This weekend, when the story of a police officer pulling out a gun at a snowball fight in DC erupted and spread online, the Washington Post was initially dismissive, despite having an eyewitness on the scene who said that the officer did indeed pull out a gun. They didn’t get the story quite right until days later; to dispel all doubt, the officer admitted he pulled a gun. In a scathing blog post, the Washington City Paper surmised as to how the Post slipped up: a snooty attitude towards the Internet.
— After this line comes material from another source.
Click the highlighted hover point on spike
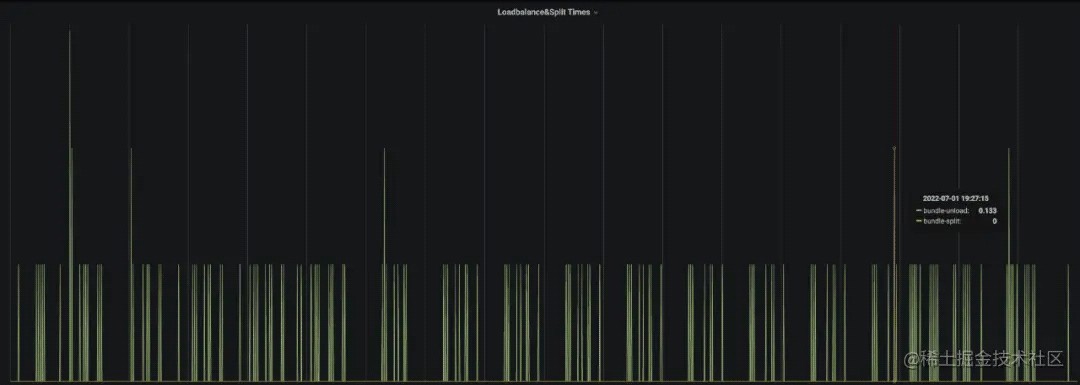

The City Paper‘s Erik Wemple took the Post apart for fetishizing ‘traditional reporting’ as defined by talking to officials, despite the fact that the consensus on the Internet was more than wild rumor:
the reason why the Post screwed this up is that they all have linkophobia. If you link to an outlet—such as, God forbid, the Washington City Paper—you’ve lost. You got scooped and all your colleagues are going to look down on you. Linking is a huge sign of weakness—you just can’t do it. Far better to, like, call a top police official, buy his version of events, and just place it in a post, regardless of the contradicting evidence that’s already posted elsewhere…
What is important is that in one item, Fisher articulated a longstanding WaPo policy:
1) Link to other organizations only when belittling them;
2) Be sure to contrast the inadequacy of the linkees to the great Washington Post;
3) Make sure the link to Washington Post content spans many more words than the links to lesser organizations.
For all of the talk about the demise of print and the crumbling newspaper economy, it’s a fair bet that the Washington Post can whip any blogger at reporting. Right? Maybe not always.